I got right with all of it and it’s a much more comfortable place to be.
Just how comfortable was clear on Stage One. Her set is an easy one to slide into. Each of her songs is carefully pieced together; unhurried, carving out their own space, and those lyrics belying the grace of the melodies. She opens with When All You Got Is A Hammer, Blackbirds and Pretty Things, all of which receive a welcoming cheer of recognition from a crowd that gets involved with her and the band from the off.
The main accompaniment moves from piano to accordion for Black Ribbons, a co-write with Matraca Berg and Suzy Bogguss about a major oil spill on the Louisiana coast. A cover of David Mead’s Nashville is a gentle nod to home, the song’s delicate tune barely moving the air in the tent but delivering ten times the force in content. She shows she can rock on Woman On The Wheel, forcing the tempo upwards. It’s also a brilliant example of the way she plays with words.

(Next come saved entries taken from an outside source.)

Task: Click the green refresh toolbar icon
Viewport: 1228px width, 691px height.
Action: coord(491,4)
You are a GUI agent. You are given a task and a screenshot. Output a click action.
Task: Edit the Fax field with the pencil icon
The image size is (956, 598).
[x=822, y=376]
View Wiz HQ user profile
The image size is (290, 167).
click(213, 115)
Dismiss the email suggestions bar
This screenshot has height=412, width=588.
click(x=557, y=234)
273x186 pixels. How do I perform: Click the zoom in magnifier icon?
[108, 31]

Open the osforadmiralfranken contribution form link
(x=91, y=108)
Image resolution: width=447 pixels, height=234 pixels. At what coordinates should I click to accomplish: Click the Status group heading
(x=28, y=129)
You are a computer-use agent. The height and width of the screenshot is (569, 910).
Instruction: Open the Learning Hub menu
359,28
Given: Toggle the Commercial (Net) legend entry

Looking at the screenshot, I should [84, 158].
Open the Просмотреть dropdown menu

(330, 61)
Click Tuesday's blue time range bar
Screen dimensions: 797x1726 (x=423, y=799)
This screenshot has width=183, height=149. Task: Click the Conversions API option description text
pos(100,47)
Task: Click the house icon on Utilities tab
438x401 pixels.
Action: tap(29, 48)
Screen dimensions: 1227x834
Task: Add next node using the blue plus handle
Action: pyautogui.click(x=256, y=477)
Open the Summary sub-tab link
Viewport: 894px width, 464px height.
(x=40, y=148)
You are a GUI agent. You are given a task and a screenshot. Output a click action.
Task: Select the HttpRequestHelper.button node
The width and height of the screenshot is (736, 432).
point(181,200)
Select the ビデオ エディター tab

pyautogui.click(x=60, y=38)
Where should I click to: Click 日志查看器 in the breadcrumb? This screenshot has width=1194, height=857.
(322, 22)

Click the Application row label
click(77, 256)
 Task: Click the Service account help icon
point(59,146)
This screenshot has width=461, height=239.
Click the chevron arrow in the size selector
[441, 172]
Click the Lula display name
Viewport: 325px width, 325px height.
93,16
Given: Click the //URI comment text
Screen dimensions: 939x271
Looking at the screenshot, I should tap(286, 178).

Hello Cruel World is superb, but the standout is the aforementioned Idlewild with its brutally beautiful message – ‘They think we’re driving / But I know we’re drifting’ and ‘We shoot our rockets, we shoot our presidents /We shoot the commies and the niggers and the Viet Cong /Everything changes, everything stays the same / And the moon hangs over Idlewild as the planes touch down’. It’s heartbreaking on record; live it just kills. The lyric may have their foundations in the unrest of the 60s, but the crowd responds to her claim that she’ll keep playing it until the sentiment is no longer relevant with the biggest cheer of the day.
A consummate performer then, and an engaging interviewee off stage, Gretchen Peters writes music that demands to be heard; literate, mature and beautiful. Go listen.